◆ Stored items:
----------
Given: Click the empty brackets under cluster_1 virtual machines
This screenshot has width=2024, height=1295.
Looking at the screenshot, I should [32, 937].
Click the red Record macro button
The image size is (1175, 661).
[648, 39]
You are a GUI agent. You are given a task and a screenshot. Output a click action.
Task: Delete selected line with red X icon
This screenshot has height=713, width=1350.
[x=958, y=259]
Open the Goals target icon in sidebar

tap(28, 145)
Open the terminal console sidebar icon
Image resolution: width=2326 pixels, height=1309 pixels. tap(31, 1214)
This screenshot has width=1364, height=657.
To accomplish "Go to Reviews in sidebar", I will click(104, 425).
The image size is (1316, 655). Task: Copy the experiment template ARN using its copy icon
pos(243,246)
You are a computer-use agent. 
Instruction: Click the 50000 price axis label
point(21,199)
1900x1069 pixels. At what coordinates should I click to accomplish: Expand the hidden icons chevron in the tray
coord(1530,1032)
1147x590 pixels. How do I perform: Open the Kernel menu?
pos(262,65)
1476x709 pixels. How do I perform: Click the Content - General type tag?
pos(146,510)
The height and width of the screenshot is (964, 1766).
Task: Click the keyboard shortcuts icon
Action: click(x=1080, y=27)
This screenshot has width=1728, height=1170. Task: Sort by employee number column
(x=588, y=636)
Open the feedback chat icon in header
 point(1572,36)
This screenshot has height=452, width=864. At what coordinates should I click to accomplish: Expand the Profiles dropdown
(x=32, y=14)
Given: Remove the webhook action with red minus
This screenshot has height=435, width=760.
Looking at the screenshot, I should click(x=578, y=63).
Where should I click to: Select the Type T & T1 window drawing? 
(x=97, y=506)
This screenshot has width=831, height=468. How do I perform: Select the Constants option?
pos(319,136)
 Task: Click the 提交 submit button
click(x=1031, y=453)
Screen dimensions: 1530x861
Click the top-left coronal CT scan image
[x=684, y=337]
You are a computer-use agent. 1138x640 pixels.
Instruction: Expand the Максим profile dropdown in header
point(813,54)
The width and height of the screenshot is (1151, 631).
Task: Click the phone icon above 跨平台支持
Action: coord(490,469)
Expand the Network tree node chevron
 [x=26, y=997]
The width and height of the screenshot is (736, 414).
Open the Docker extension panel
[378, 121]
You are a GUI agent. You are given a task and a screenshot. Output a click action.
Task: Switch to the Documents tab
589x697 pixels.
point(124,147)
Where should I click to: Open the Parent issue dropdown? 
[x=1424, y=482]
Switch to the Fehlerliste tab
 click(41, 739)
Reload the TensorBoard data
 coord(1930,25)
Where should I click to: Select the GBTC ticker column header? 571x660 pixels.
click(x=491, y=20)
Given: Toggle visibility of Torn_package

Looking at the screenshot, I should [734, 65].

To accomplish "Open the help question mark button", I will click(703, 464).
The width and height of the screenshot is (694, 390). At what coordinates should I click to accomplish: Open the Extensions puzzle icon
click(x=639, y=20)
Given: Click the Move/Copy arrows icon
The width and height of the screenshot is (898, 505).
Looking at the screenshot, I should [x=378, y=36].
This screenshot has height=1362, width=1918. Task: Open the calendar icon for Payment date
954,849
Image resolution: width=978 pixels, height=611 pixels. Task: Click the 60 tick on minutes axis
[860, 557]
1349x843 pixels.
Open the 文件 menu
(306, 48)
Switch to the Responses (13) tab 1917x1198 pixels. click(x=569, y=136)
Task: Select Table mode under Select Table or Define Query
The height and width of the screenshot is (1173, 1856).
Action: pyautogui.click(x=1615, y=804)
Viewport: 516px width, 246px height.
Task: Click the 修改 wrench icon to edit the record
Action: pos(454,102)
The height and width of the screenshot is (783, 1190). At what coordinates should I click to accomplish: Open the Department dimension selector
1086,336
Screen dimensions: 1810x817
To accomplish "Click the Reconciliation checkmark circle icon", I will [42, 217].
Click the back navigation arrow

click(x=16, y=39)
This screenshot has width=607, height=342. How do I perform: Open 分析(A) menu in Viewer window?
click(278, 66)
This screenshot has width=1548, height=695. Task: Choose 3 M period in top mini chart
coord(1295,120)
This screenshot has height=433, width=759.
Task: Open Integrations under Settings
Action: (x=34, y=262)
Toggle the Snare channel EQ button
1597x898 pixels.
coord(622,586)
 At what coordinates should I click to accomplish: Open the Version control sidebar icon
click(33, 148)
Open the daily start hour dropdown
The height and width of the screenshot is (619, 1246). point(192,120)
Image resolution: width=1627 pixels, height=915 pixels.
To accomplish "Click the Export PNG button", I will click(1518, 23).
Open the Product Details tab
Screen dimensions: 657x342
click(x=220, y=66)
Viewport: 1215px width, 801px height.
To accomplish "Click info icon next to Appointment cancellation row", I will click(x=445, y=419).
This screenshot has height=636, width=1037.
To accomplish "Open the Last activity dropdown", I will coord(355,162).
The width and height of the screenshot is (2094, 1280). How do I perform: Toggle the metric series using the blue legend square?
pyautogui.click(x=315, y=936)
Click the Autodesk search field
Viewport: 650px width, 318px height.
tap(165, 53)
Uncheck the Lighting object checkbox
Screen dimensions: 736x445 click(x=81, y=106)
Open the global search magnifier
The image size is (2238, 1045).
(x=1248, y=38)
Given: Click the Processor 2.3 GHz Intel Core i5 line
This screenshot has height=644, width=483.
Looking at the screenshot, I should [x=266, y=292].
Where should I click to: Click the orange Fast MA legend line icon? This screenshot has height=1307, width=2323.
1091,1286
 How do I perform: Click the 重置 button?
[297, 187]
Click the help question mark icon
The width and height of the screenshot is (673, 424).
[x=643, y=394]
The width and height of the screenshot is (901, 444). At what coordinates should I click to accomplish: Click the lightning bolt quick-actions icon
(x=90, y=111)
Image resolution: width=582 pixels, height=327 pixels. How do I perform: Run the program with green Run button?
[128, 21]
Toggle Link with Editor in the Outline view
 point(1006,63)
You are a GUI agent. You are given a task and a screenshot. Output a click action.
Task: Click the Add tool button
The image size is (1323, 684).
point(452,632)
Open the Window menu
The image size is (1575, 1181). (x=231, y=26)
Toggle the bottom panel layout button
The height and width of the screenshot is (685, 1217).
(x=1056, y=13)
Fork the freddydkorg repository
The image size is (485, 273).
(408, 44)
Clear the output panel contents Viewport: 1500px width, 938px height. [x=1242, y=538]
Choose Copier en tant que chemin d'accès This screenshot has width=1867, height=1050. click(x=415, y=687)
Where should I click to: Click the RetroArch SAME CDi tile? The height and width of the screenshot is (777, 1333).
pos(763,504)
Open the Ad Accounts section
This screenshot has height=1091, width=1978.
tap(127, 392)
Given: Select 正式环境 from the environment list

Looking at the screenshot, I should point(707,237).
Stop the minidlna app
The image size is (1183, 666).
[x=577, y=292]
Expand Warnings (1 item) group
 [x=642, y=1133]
----------
◆ REQUIRED WORK:
In the lines above, find the word "search" and copy every line it occurs in.

◆ RESPONSE TO THE EXERCISE:
Click the Autodesk search field
Open the global search magnifier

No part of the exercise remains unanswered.